So what if QUAD is diminished, BRICS is here to save the day

BRICS, a growing economic bloc representing a significant portion of the global population and GDP, offers India a platform to enhance its importance, especially as a voice for the global south

PTI07_06_2025_000400A (File) Prime Minister Narendra Modi with world leaders poses for group photo during the 17th annual BRICS Summit, in Rio de Janeiro, Brazil

President Donald Trump’s visit to Beijing for a summit-level meeting with his Chinese counterpart Xi Jinping may not have yielded the desired fruits for the United States, but it was definitely a signal that the Quadrilateral Security Dialogue or the QUAD was fast losing relevance.

Established in 2007 and again being revived in 2017 after a period of dormancy, QUAD comprises India, the US, Australia and Japan.
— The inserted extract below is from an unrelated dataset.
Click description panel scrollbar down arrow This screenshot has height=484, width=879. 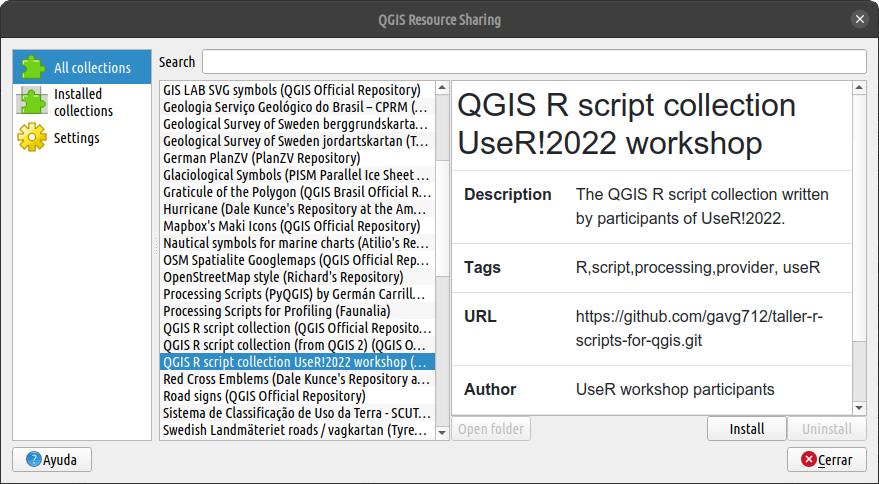(x=858, y=408)
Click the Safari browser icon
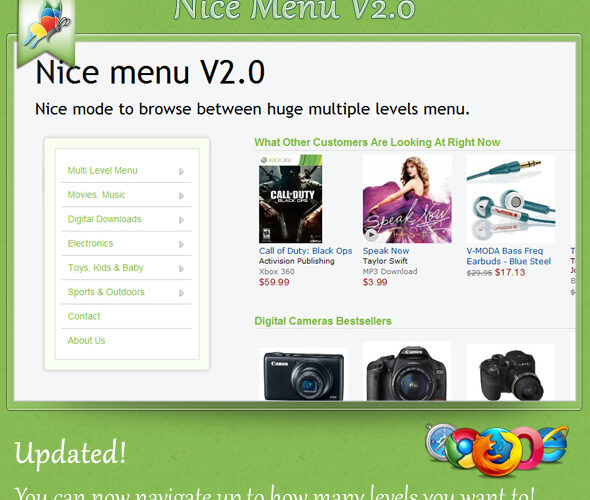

The central tenet of the QUAD has loosely been based on an anti-China plank with a stated commitment to a “free, open and inclusive Indo-Pacific” as well as a rules-based international order—euphemisms that China thinks are directed against it. At one time, China had even termed the QUAD a “mini-NATO”.

Faced by unexpected military challenges on the Iran front, coupled with rising domestic unpopularity, Trump sought China’s proactive involvement, but this was not to be, as Beijing stuck to its position on Iran as well as on Taiwan.

Amid a raging global geopolitical churn, Trump’s visit to China undermines QUAD’s relevance.

But for Indian diplomacy, there is hope yet. New Delhi has another lever for enhancing its importance on the high table of the global comity of nations.

The upcoming BRICS Summit in New Delhi in September has already in all possibility netted the big two. While Russia has confirmed that Putin would be in attendance in September, Xi is “most likely” to participate too. For New Delhi, this is a big win.

The 11-membered BRICS has been growing in relevance and importance since its formation in 2009. It now accounts for about 55 per cent of the world’s population and 42 per cent of the world’s GDP. It is also being seen as a powerful voice for the global south, of which India has been a keen votary.

While India’s bilateral ties with Russia have been consistently warm and close, the fact that India and China have pulled back from a 2020 border row and militarily de-escalated to graduate to a relationship that is notably ‘polite’ at the moment, despite active Chinese help to Pakistan during Operation Sindoor, speaks a lot to the strategic necessity to work together.

India needs a stable trade relationship, defence technology and platforms from the US, while Russian oil and India-China trade are competing temptations. Incidentally, at the moment, China is India’s biggest trading partner, valued at $151.1 billion in the 2025–26 fiscal year. All the more reason for India to talk about “strategic autonomy” and to walk it too.